If not, the stack will still be build and we get the old behavior back:
after 100 [list ::sysnotify::Send "message 1"]
after 100 [list ::sysnotify::Send "message 2"]
after 100 [list ::sysnotify::Send "message 3"]
Second issue: If an external "after" is used between the messages, the
stack will still be build and we get the old behavior back:
after 100 [list ::sysnotify::Send "message 1"]
after 100
after 100 [list ::sysnotify::Send "message 2"]
after 100
after 100 [list ::sysnotify::Send "message 3"]
Both issues have a cause, that is unclear to me.
Maybe somebody can fix/explain this to me.
Am 30.09.2025 um 22:23 schrieb meshparts:
Am 30.09.2025 um 22:16 schrieb meshparts:
This one took me some time to get arround a big problem of "tk
sysnotify" on Window systems.
See https://github.com/Meshparts/sysnotify/tree/main for details.

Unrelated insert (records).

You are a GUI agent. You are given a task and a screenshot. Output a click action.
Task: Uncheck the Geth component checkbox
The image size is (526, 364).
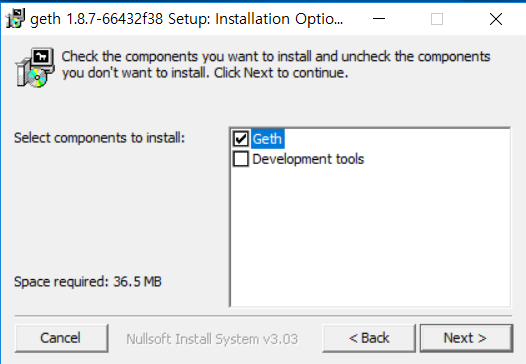coord(241,139)
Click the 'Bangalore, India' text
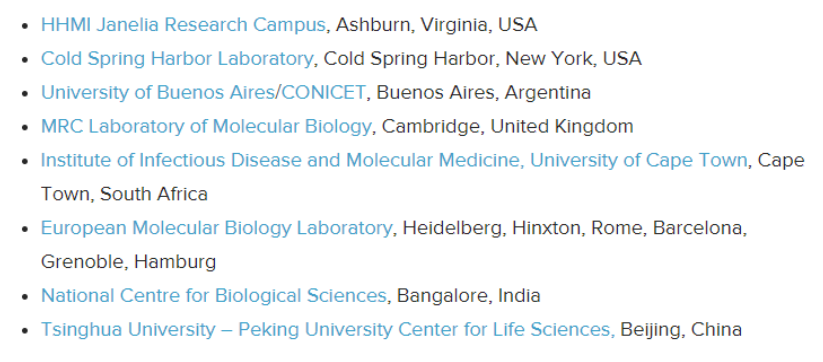The width and height of the screenshot is (823, 362). click(x=469, y=296)
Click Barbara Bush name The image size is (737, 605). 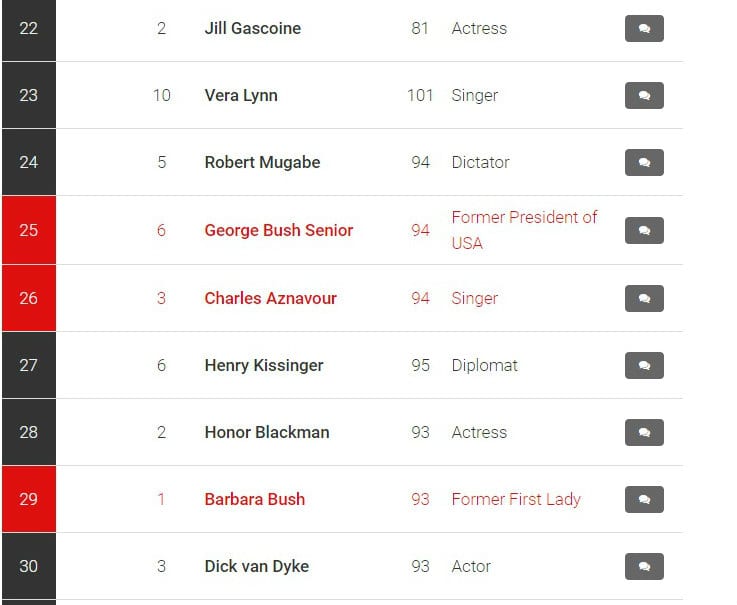coord(255,499)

I hope someone can test this and give me some feedback.
The actual problem, is that Windows has a display time of 7 seconds
for any notification. (could be that there is a setting for this)
Maybe other OS also have this notification behavior too, in which
case sysnotify package could have a larger use.
If you are using the inbuild "tk sysnotify" to create notifications
at any speed dictated by your code, you will soon have same issue I had: >>>
You will get a stack of N messages, delayed by 7 seconds each.
Say your application sends 10 notifications every 3 seconds.
After 30 seconds your application has finished, but Windows will need
70 seconds to finish processing the stack of 10 notifications.
So the user will keep getting notifications 40 seconds after your
application has long finished.
The new package "sysnotify" implements optimal managment for system
notifications, in order to avoid stacking of notification, when the
notifications are sent faster than the limit imposed by the operating
system.
Best regards
Alex
There are two small issues I'm aware of with current implementation:
First issue: Messages should be sent with a small delay of e.g. 100ms.
If not, the stack will still be build and we get the old behavior back:
after 100 [list ::sysnotify::Send "message 1"]
after 100 [list ::sysnotify::Send "message 2"]
after 100 [list ::sysnotify::Send "message 3"]
Second issue: If an external "after" is used between the messages, the
stack will still be build and we get the old behavior back:
after 100 [list ::sysnotify::Send "message 1"]
after 100
after 100 [list ::sysnotify::Send "message 2"]
after 100
after 100 [list ::sysnotify::Send "message 3"]
Both issues have a cause, that is unclear to me.
Maybe somebody can fix/explain this to me.
Any ideas why an additional after between the "::sysnotify::Send" calls brakes the code?